Over time my phone has got a little slow with some websites and app load, and battery life has been suffering. So, I decided to upgrade to a Samsung Galaxy S3 GT-I9300 running Android 4.2.1. In comparison it's hugely faster and smoother and the battery life is far better. I've yet to install a custom ROM for some extra features but I've been testing.browsers to see what works best with the forum and in general and thought this might help others, or may generate some good advice. Here are just a few I compared recently...








*Dolphin HD*

I've found that the latest Dolphin HD is now very slow, especially with this forum and some other forums - to the extent that I had to install an older version rather than the latest. The stock browser also seemed slow - both seemed to struggle to render the screen.








*Chrome*

I tried Google Chrome which was much faster at redrawing the screen and panning around but there's no on the fly word wrap - You can use the accessibility setting to define a fixed font size for word wrap display when double tapping but it displays posts with seemingly random font size which is a pain when reading a thread.








*Opera*

I've found that Opera now has an auto text wrap setting and it does seem to display the forum as per PC with everything in proportion. This may become my default browser now. It's also fast to redraw the screen and works well with cut and paste for editing. I believe it's not based on the stock browser engine but a ground up implementation.








*Swype keyboard*

Ok not a browser but worth a mention. All the browsers I've tested with the later Android interfere with and replace the otherwise excellent Swype keyboard editing facility and disable some of it's highlight, copy and paste functions, replacing them with the native Android version, although you can still use Swype arrow keys and perhaps select all. Swype works with full function in other apps, so you've got to get used to losing its edit facility in a browser and using the native Android facility instead (seems to be either or) - but Swype's text entry is now phenomenal compared to former versions - it's so fast to type and there's none of the storing part word corrections as full words in the dictionary - now entry into the dictionary is prompted for confirmation and you can edit the dictionary. There's even a word prediction as you go along which is fun but I digress.

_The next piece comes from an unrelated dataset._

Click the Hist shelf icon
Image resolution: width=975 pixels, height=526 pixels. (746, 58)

Let's hear your comments and get your vote for the best browser for Android. The poll is never ending and you can change your mind if you try something out and find it better


----------



## brian1978 (Jul 10, 2013)

I use chrome on my galaxy tab 2 on jellybean, works fine. The stock browser was unusable after upgrading from gingerbread.


----------



## mighTy Tee (Jul 10, 2002)

Android browsers have always been a bit of a pain. We're using KitKat on both phones (been using Android phones since FROYO on a HTC Desire & Wildfire), and JellyBean on the tablet. Until recently we have used exclusively Dolphin which does most things fairly well, however we did play with Puffin which was very fast but not as good at displaying sites correctly.

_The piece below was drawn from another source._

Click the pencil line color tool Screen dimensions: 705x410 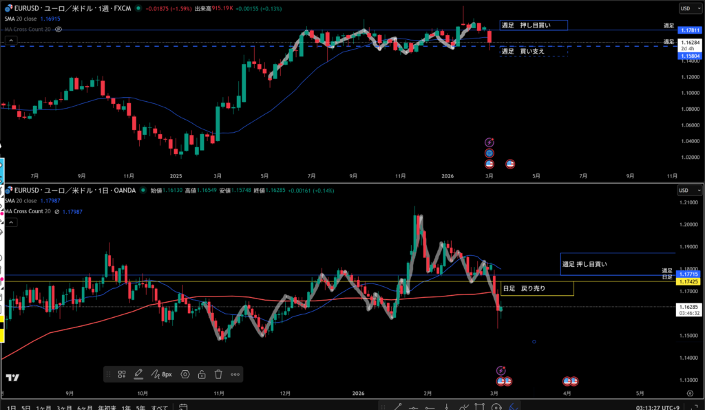(138, 374)
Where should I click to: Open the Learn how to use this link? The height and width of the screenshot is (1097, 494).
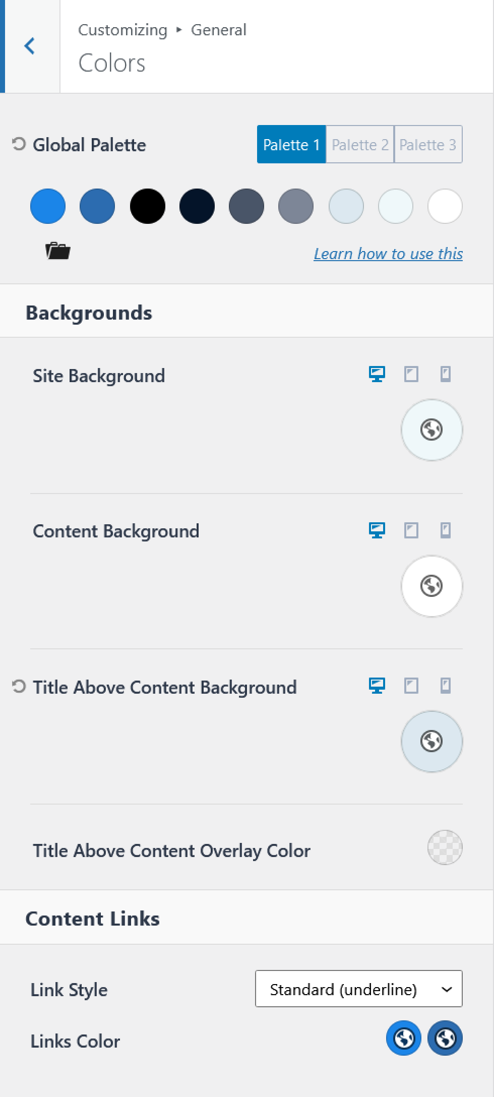click(x=388, y=254)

However I read a report Monday about the latest Firefox. I use Firefox on our PC's and it has been my PC browser of choice for about 10 years, but on Android it has been a big disappointment, being very slow. The latest version is (so far) a revelation and it looks like finally Firefox will become our browser of choice for Android.


----------



## John-H (Jul 13, 2005)

I'll have to try Firefox again. The last time I tried it was too quirky and all the text was in italic which didn't aid faithful reproduction of a website very well but things change.


----------



## John-H (Jul 13, 2005)

I decided to simplify the poll down to the individual browsers only and add more in. Undoubtedly there are issues with versions of Android but you've also got versions off each browser too so best kept simple. People can always post a comment. Unfortunately that's reset the pole but only Brian had voted for Chrome so I did too to keep it the same - perhaps you'll vote for me when I make my mind up Brian :wink:

On my 4.1.2 Android I've just tested the latest Firefox, Next and Puffin. I found Firefox has the same issues with the keyboard as Chrome and also like Chrome renders big and small text for different posts down a thread despite what size of text you tell it to use - so no better. Next Browser, surprisingly, integrated the Swype keyboard edit functions successfully but then fails by allowing the highlight to jump off screen so you can't see what you are doing. The screen redraw is also rendered slowly like Stock and Dolphin HD. Puffin too, displays big and small text in a thread and also has the Swype eyboard issues . More to test later. Overall I'm swaying to Opera so far.


----------



## John-H (Jul 13, 2005)

I'm just trying out UC Browser and so far it's excellent. It wraps text automatically with all font at the correct size, really nicely in this text edit box as I type too, it's fast and it correctly integrates the Swype keyboard edit functions! It's got some very neat tools too and flash support. This is pretty sleek. This could be the one.


----------



## John-H (Jul 13, 2005)

Just trying Maxthon - it wraps text by default and displays fonts at consistent size but it's very slow to draw the screen and clunky panning about, with no Swype keyboard edit integration. Not for me.


----------



## John-H (Jul 13, 2005)

Opera mini - quick and has the word wrap function but a fixed small font size when entering text - a pain for tired eyes. You can change the default size but you can't do it dynamically. It does allow the Swype edit functions to work which is nice. Strange that it's big brother doesn't.

Having said that text wrapping seems to have stopped working and I had to force close to exit as it seems to get stuck in a loop. Not good.


----------



## John-H (Jul 13, 2005)

Baidu - slow to redraw and type. Don't bother.


----------



## John-H (Jul 13, 2005)

Boat - slow page draw. No text wrap. No Swype edit.


----------



## John-H (Jul 13, 2005)

Easy Browser - same as Boat browser.


----------



## John-H (Jul 13, 2005)

Link Bubble - slow to draw and too weird.


----------